**Instructions for the task:** Once the line with "This screenshot has width=1101, height=497." is found in the entries below, repeat it and each following line exactly, up to and including the line with "Viewport: 644px width, 613px height.". Add no other lines.

=== Begin Enclosure ===

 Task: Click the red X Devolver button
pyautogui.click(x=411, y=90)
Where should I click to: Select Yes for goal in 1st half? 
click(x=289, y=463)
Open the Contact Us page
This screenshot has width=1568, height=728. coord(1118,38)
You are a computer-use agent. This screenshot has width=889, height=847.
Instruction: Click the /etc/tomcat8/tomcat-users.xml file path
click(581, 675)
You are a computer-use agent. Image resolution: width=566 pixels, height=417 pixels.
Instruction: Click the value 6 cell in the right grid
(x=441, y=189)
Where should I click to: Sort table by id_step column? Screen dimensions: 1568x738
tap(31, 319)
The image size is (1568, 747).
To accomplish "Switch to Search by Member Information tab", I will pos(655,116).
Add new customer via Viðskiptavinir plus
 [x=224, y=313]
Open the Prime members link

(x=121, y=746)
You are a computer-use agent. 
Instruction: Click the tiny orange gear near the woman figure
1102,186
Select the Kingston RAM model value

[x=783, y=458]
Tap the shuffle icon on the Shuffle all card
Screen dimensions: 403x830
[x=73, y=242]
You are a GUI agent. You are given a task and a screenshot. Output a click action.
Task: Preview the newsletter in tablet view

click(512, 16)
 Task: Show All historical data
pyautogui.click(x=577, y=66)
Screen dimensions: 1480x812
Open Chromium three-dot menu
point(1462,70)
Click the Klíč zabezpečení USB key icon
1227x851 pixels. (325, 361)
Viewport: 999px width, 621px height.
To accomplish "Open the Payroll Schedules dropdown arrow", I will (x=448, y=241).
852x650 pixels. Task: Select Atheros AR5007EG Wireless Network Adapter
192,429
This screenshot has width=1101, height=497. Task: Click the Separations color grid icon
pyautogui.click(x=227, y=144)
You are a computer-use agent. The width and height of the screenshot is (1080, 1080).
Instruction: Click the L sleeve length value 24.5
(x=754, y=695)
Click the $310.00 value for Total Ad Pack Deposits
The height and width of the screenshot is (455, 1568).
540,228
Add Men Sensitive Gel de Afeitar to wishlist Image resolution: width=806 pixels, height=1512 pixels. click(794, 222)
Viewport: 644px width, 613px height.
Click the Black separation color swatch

=== End Enclosure ===

**Answer space:**
This screenshot has width=1101, height=497. Task: Click the Separations color grid icon
pyautogui.click(x=227, y=144)
You are a computer-use agent. The width and height of the screenshot is (1080, 1080).
Instruction: Click the L sleeve length value 24.5
(x=754, y=695)
Click the $310.00 value for Total Ad Pack Deposits
The height and width of the screenshot is (455, 1568).
540,228
Add Men Sensitive Gel de Afeitar to wishlist Image resolution: width=806 pixels, height=1512 pixels. click(794, 222)
Viewport: 644px width, 613px height.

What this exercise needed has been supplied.